Visdom pumps graphs to a visualisation server.
- Visdom aims to facilitate visualization of (remote) data with an emphasis on supporting scientific experimentation.
- Broadcast visualizations of plots, images, and text for yourself and your collaborators.
- Organize your visualization space programmatically or through the UI to create dashboards for live data, inspect results of experiments, or debug experimental code.
Holoviews has been crafted by some neurologists to serve science. Fresh, enthusiastic. Is it good?
HoloViews focuses on bundling your data together with the appropriate metadata to support both analysis and visualization, making your raw data and its visualization equally accessible at all times. This process can be unfamiliar to those used to traditional data-processing and plotting tools, and this getting-started guide is meant to demonstrate how it all works at a high level. More detailed information about each topic is then provided in the User Guide .
With HoloViews, instead of building a plot using direct calls to a plotting library, you first describe your data with a small amount of crucial semantic information required to make it visualizable, then you specify additional metadata as needed to determine more detailed aspects of your visualization. This approach provides immediate, automatic visualization that can be effortlessly requested at any time as your data evolves, rendered automatically by one of the supported plotting libraries (such as Bokeh or Matplotlib).

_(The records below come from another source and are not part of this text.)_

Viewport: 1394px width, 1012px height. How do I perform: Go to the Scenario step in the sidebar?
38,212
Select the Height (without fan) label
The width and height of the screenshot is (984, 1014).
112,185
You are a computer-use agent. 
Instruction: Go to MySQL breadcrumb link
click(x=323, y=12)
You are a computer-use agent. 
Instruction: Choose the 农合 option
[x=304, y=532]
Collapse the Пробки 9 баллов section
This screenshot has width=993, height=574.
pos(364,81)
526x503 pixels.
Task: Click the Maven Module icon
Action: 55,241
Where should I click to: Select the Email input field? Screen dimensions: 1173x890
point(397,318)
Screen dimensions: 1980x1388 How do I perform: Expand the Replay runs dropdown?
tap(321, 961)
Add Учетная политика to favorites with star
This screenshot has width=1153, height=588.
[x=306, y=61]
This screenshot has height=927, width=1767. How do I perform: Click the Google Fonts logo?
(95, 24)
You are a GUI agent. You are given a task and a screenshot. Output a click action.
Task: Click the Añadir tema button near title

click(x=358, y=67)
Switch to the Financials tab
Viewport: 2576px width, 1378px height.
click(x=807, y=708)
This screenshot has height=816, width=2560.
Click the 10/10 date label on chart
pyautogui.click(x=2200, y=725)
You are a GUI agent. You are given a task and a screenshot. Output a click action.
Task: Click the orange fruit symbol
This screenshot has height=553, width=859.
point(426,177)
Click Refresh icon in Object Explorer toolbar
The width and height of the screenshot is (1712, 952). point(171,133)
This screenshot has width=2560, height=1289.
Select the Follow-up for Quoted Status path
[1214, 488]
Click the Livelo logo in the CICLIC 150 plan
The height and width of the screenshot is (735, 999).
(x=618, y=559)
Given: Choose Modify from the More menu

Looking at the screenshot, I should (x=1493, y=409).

Part of a suite of visualisations tools and guides called Pyviz.
- INRIA’s Tulip has fans
- Visualizing a NetworkX graph in the IPython notebook with d3.js
VisPy is OpenGL-backed data visualisation, focussing on science (ooh!). It also offers a matplotlib compatibility layer. Here are some howtos:
There seems to be a lot more writing of OpenGL shaders than one would like to draw a line graph.
Mayavi is an opinionated open-source commercially-backed interactive 3D visualiser. Its aesthetic I find grating. The source code repository is worryingly hard to find. For future reference, it’s here.
On a similar tip, although looking more basic and more bitrotten, is vtk - if I understand correctly, VTK is the engine used by Mayavi? Better maintained and possibly still vtk-based is Paraview, which supports pluggable backends.
Not exactly graphing libraries
Disney (!) has a game library Panda3d, that seems to do all the fun things
even more bareback, more-or-less-directly calling into openGL, but seriously, I’m a statistician, not a coder. I could also hand-pulp hemp to make my own graph paper to draw my visualisations, drawn in home-made iron gall ink, but I would find it equally hard to argue that it was an efficient prioritisation.
I haven’t used PREdator (although I understand it’s been around longer than I. Heh.) Wiedemann, C., Bellstedt, P., & Görlach, M. (2014). PREdator: a python based GUI for data analysis, evaluation and fitting. Source Code for Biology and Medicine, 9(1), 21. DOI. Online.